◆ **Provided data**:
□ □ □

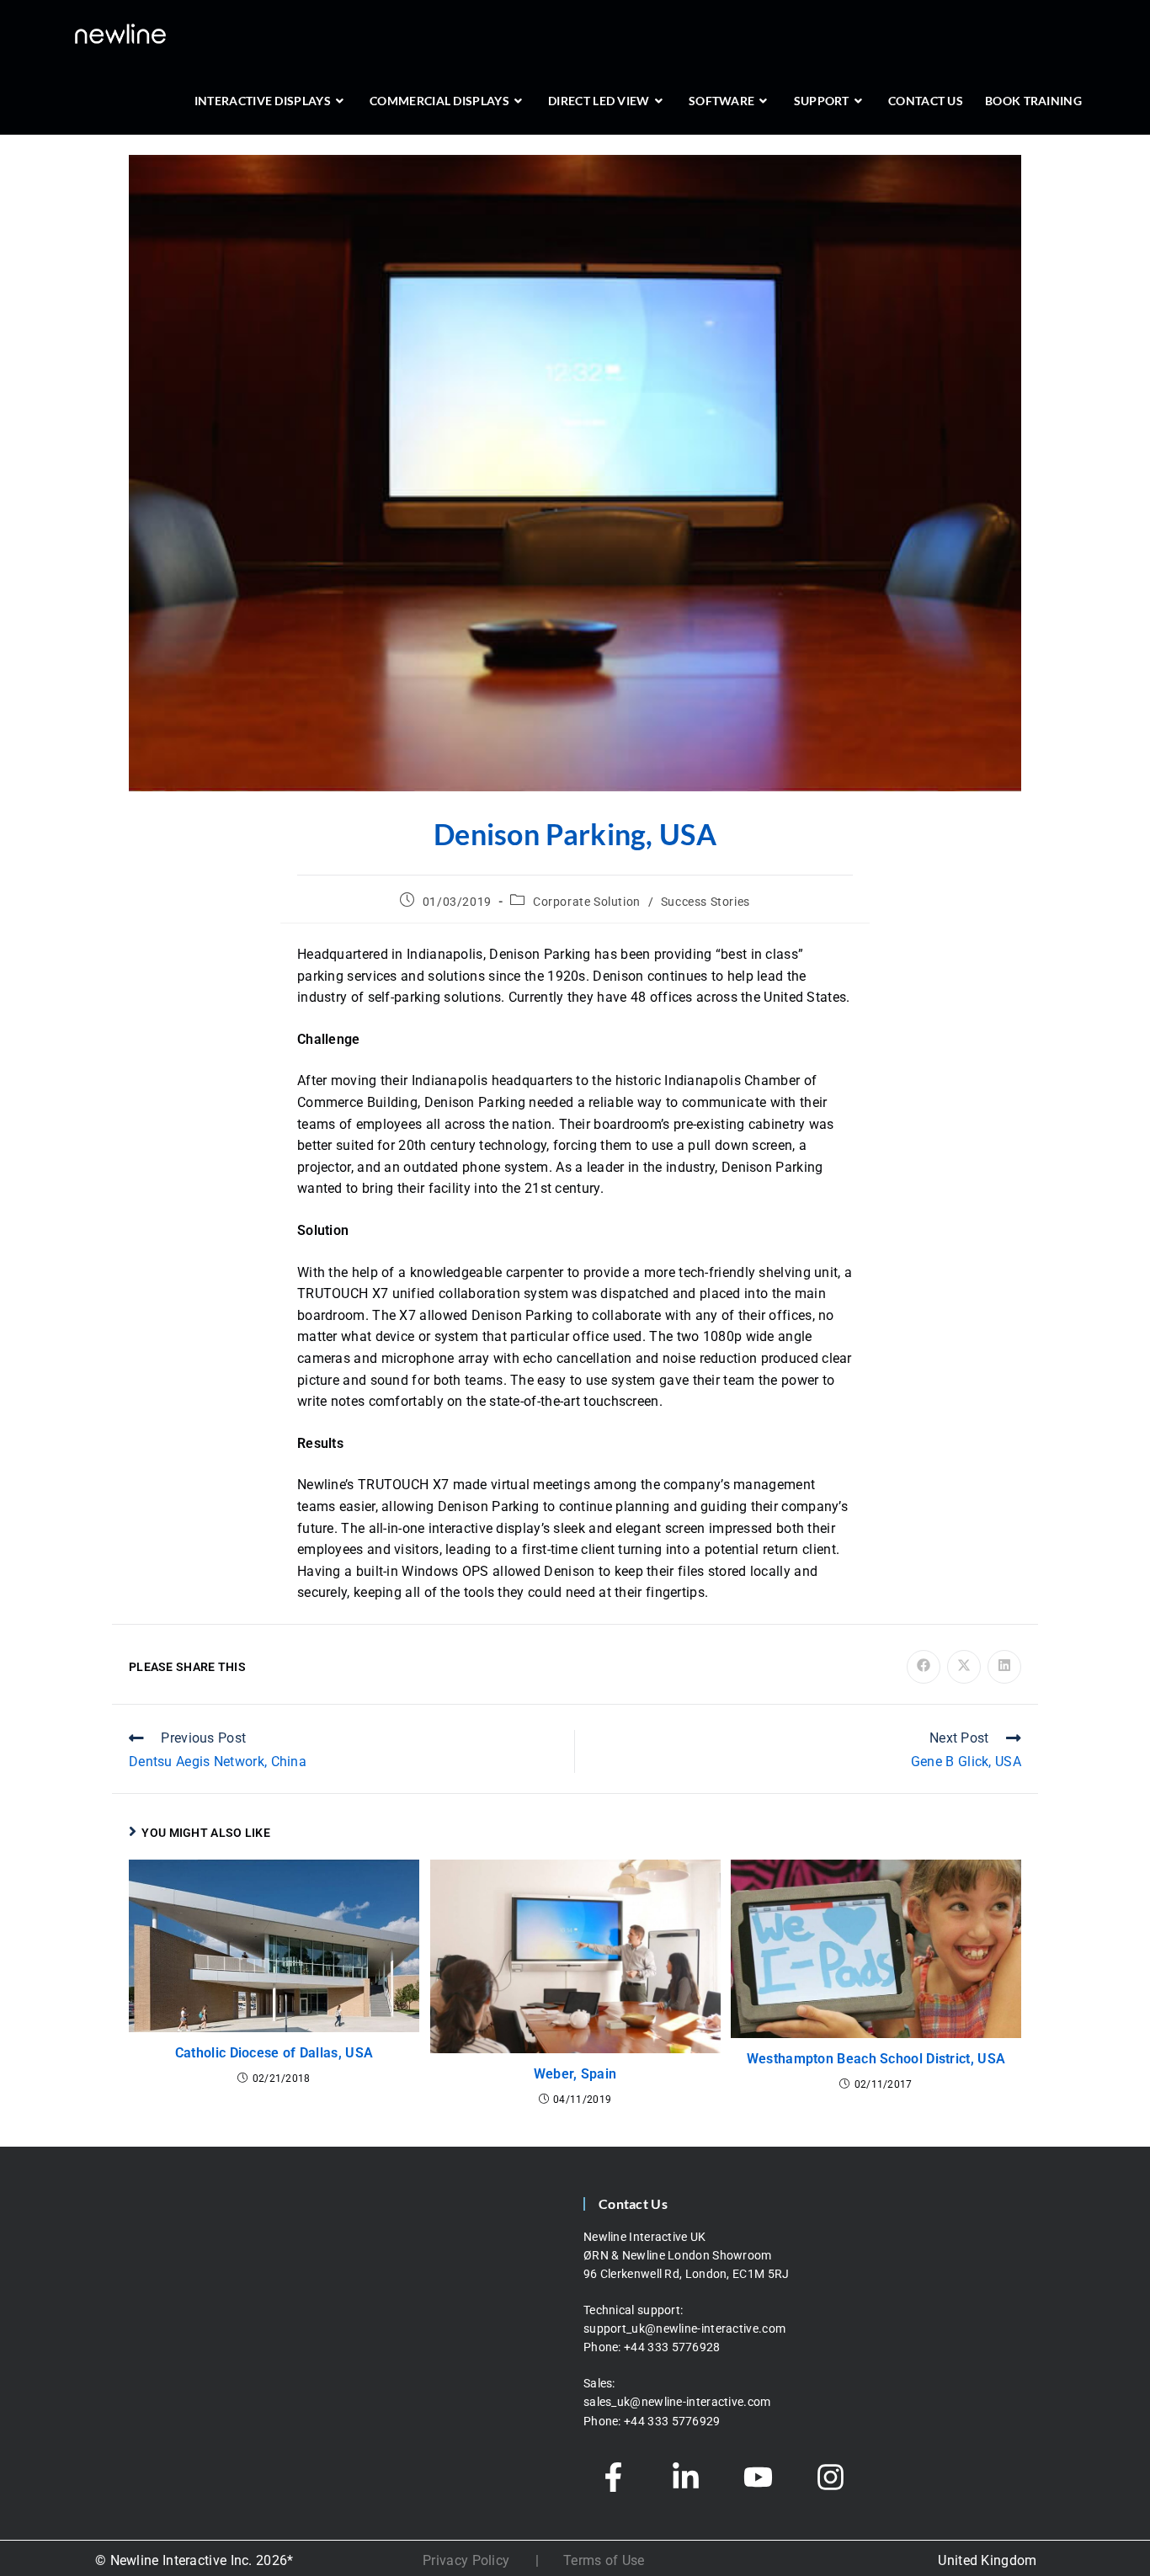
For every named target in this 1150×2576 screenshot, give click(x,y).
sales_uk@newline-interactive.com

□ □ □

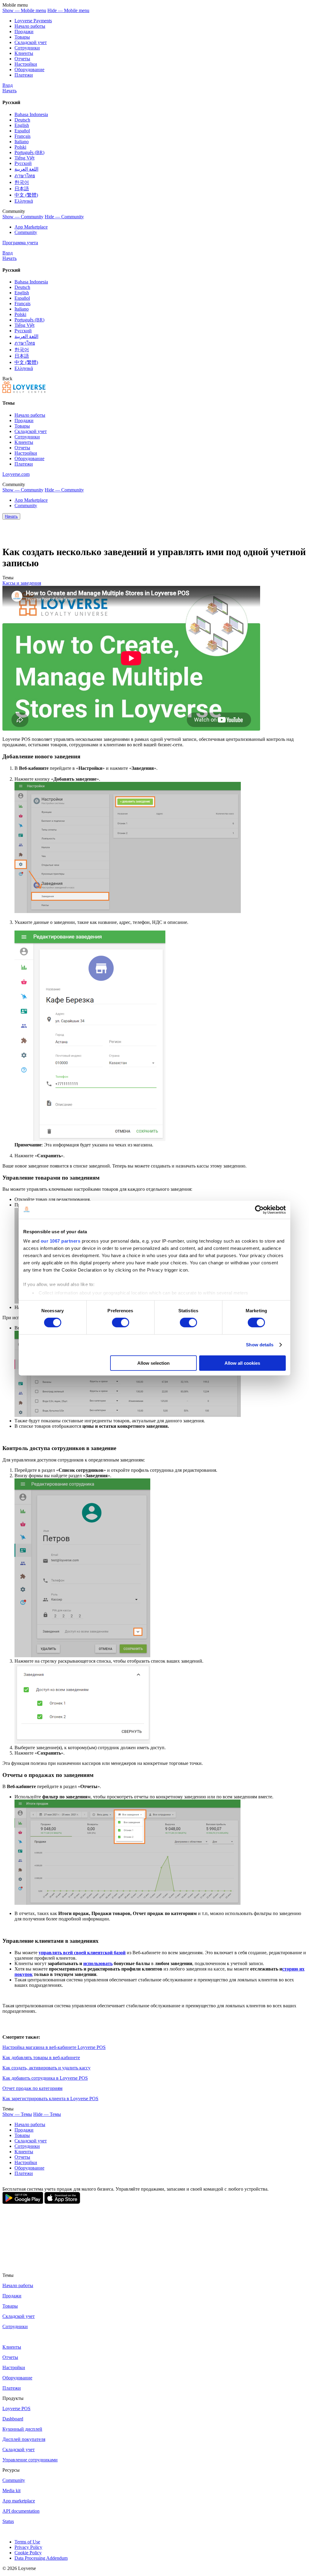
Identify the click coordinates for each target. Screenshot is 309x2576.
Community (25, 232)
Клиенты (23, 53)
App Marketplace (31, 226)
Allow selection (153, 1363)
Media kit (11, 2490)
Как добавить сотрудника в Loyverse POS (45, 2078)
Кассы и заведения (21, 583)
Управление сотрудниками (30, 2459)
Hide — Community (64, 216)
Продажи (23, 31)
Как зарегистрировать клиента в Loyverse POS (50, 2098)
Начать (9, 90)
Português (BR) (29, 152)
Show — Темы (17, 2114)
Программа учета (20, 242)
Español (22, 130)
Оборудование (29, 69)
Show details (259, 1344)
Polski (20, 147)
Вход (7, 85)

□ □ □

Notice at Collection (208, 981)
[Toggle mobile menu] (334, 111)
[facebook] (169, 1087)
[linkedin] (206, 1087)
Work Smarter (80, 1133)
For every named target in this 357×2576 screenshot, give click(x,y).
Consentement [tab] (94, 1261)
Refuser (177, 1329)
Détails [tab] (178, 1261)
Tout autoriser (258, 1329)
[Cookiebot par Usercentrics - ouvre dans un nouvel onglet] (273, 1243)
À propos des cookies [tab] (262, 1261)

□ □ □

◆ **Exercise instructions**: Taking the entries above, restate exactly those lines that fall between the line with "Détails [tab] (178, 1261)" and the line with "À propos des cookies [tab] (262, 1261)", keeping both of those lines too.

◆ **Finished exercise**:
Détails [tab] (178, 1261)
Tout autoriser (258, 1329)
[Cookiebot par Usercentrics - ouvre dans un nouvel onglet] (273, 1243)
À propos des cookies [tab] (262, 1261)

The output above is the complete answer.